It’s Time To Hoard Cash
The new chatter on Wall Street is that a stock market correction worse than the pandemic is brewing for the S&P 500 NYSEARCA: SPY. Whether or not that actually happens, this is a growing fear and one that will have an impact on the market. As for depth, if you’ll think back, the S&P 500 corrected nearly 35% in a matter of weeks back in 2020 and we don’t think that target is unreasonable now.
The cause, the visible cause, is the war in Ukraine and the fallout from it but fundamentally the reason why stocks fell then and why they will fall now is the same. The outlook for earnings is about to get re-valuated in a systemic way that can only mean one thing, stocks are incredibly overvalued and in need of a correction. The question is how far they will fall? In our view, the market is inflated on stimulus money and unfulfilled expectations and could easily return to the long-term trend line way down near 2,700.
The S&P 500 Leave Russia, Oil Drives Inflation
A growing number of S&P 500 companies are leaving Russia or shuttering business in the country. Russia is not an incredibly large economy but is tenth globally in terms of GDP and no small part of many S&P 500 businesses. The takeaway here is the outlook for earnings growth in Q1 and FY 2022 was tepid and beginning to decline before the war started and will surely gain momentum now. If there is one thing we know that will drive the market lower is a decline in earnings outlook and the risk here is very large. Not only is the outlook for Q1 and the FY in decline, but the consensus estimates also aren’t that high and could easily fall below 0%. In that scenario, the word “recession” comes into play and that isn’t a good thing for the market either.

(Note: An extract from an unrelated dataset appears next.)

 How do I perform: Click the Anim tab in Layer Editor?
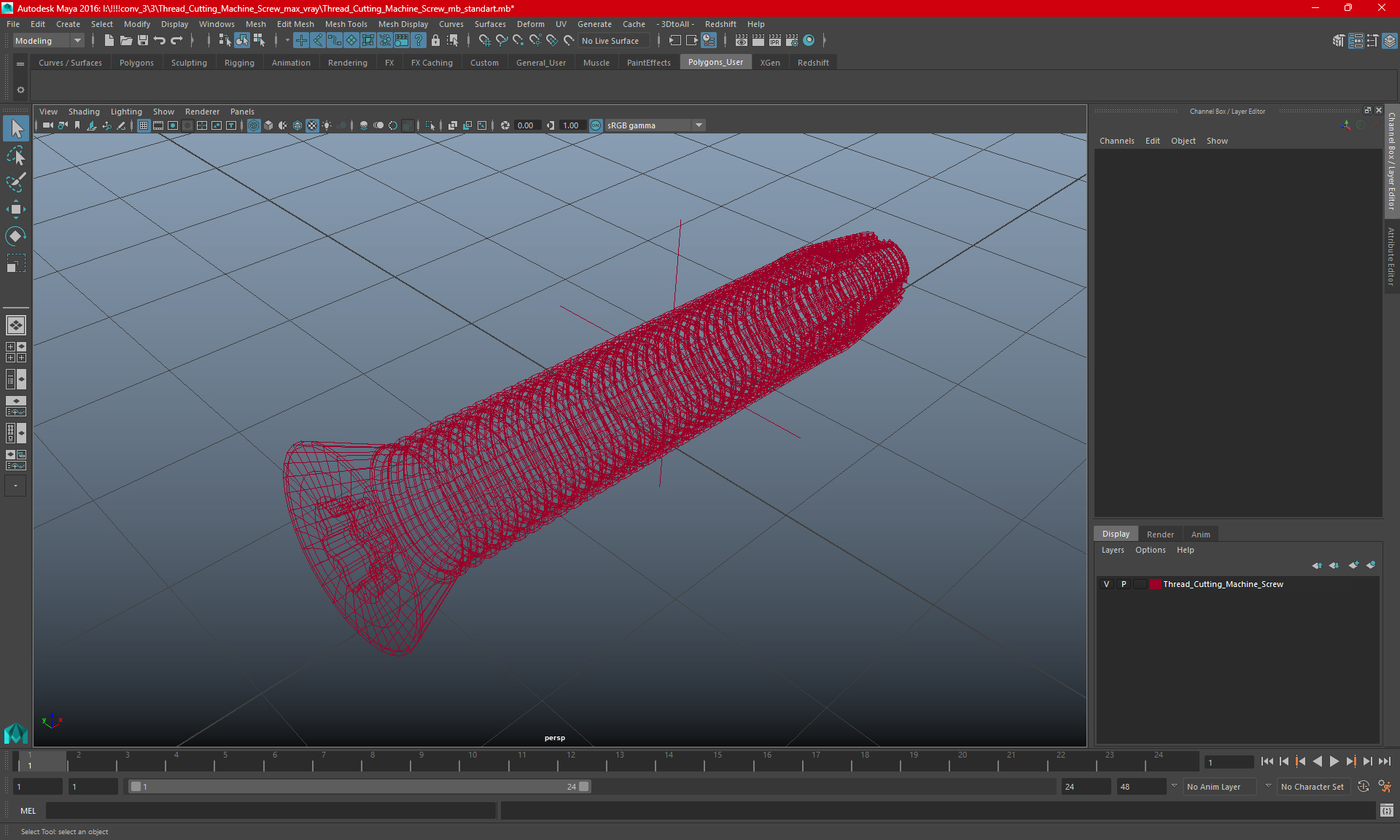tap(1200, 533)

The main reason the earnings outlook was in decline is because of inflation and inflation is hot, very hot. The CPI for February was released and it came in hot in both the headline and core readings as well as in both the month to month and YOY comparisons. At 7.9% and 6.4% these are the highest readings in 30 years and not the end of the increases if the forecasts by S&P 500 companies are to be believed. The chatter in that regard is that wages will rise 15% in 2022 and then there are oil and gas prices to consider.

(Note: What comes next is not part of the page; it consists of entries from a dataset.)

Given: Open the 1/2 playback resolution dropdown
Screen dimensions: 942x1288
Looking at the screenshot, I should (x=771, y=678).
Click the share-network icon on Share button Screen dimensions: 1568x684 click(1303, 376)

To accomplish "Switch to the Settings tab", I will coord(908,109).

Regardless of the reason, oil NYSEARCA: USO and gas prices are skyrocketing on tighter global capacity, OPEC’s unwillingness to increase production, and Russia's capacity exiting the market. We expect there to be volatility but we don’t think we’ve seen the end of higher prices. Even if WTI and gasoline stabilize at the current levels (near $115 per barrel) they are nearly 200% above last year’s level and likely to remain elevated for the foreseeable future. This means an even tighter margin in the Q1 and FY period than previously forecast, weaker than expected earnings, and the possibility of economic stalling. We just paid $4.39 gas, that’s going to cut into the discretionary spending and that’s not good for S&P 500 earnings, not one bit.

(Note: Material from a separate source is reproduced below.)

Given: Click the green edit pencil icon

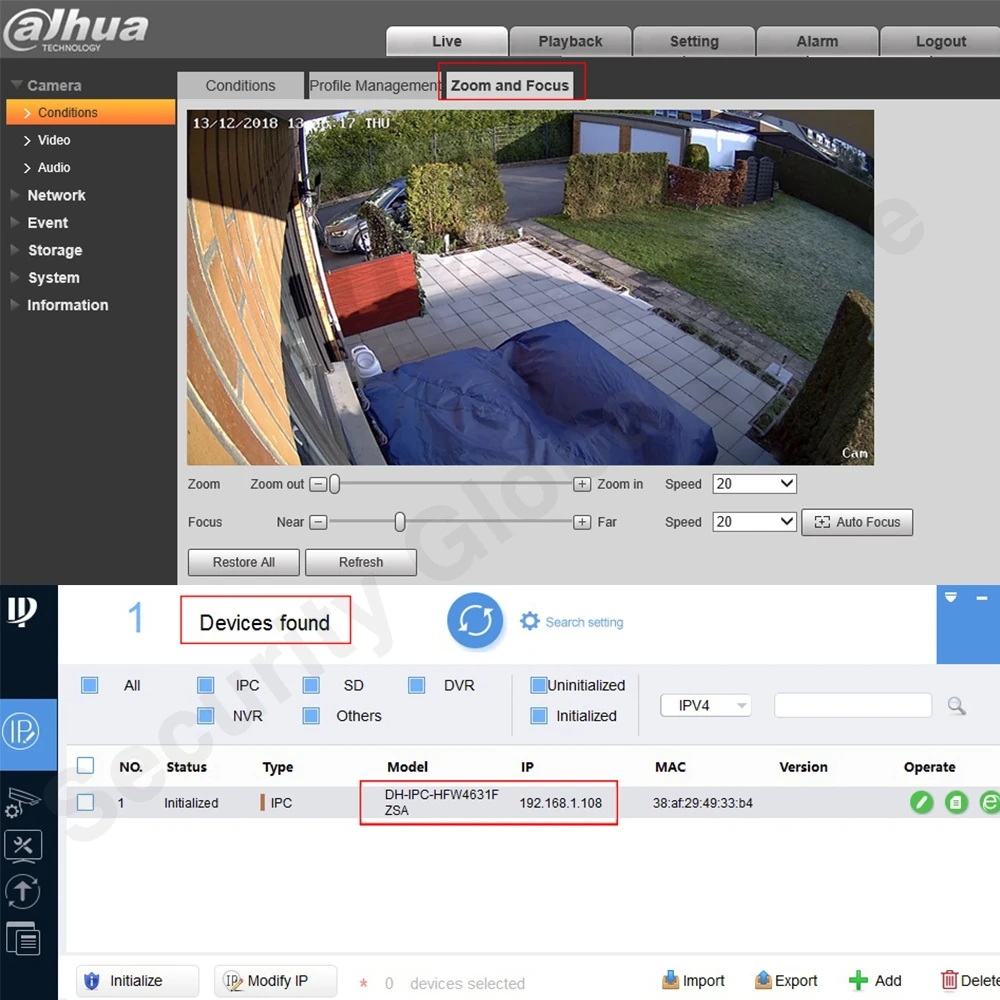Looking at the screenshot, I should (921, 802).
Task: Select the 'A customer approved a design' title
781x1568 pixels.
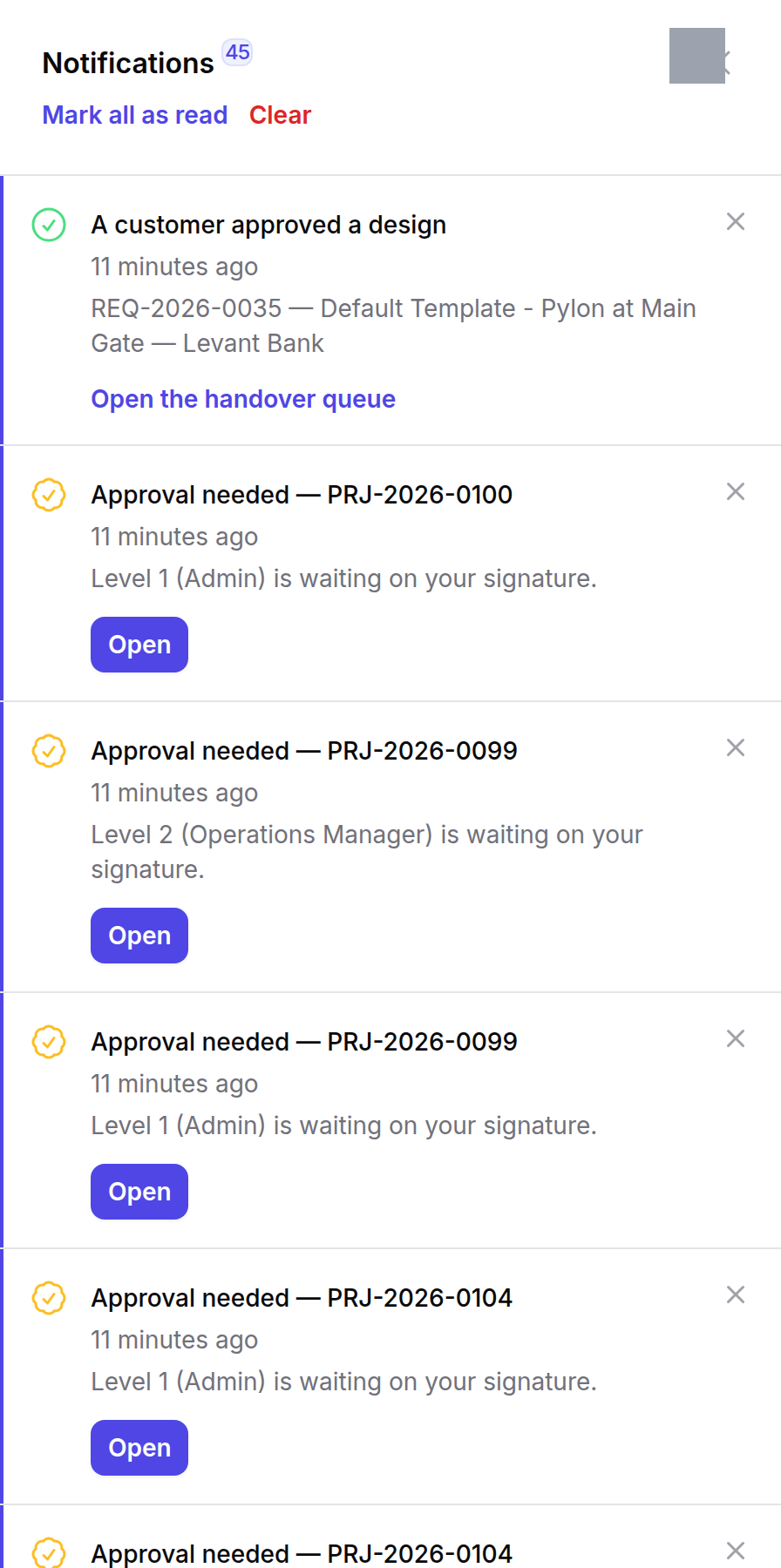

The S&P 500 Technical Analysis Today? Bearish With A Chance Of New Lows
The S&P 500 is in a near-term downtrend that is in grave danger of turning into a rout for the bulls. The market has already broken bullish support at the 4,300 level and now the near 4,200 target is under pressure as well. It is possible the market will reestablish a foothold at this level but we think it would be a temporary pause in action until earnings revisions begin coming out. Assuming support holds at this level, and the news begins to get better, the S&P 500 may rebound up to the 4,400 level where we would expect to see stiff resistance.
Longer-term, we are expecting to see price action move below 4,200 and test for support at the lowest low of the current movement at 4101.75. If that level doesn’t hold the next target for strong support is at 4,000 and then 4,800. If the selloff is strong and turns into a pandemic-like run for the exits this action may happen in days and lead the index down to the 3,300 level or lower, down to the trend line at or near the 2,700 level which would be good for a total decline of 44% from the 2022 high.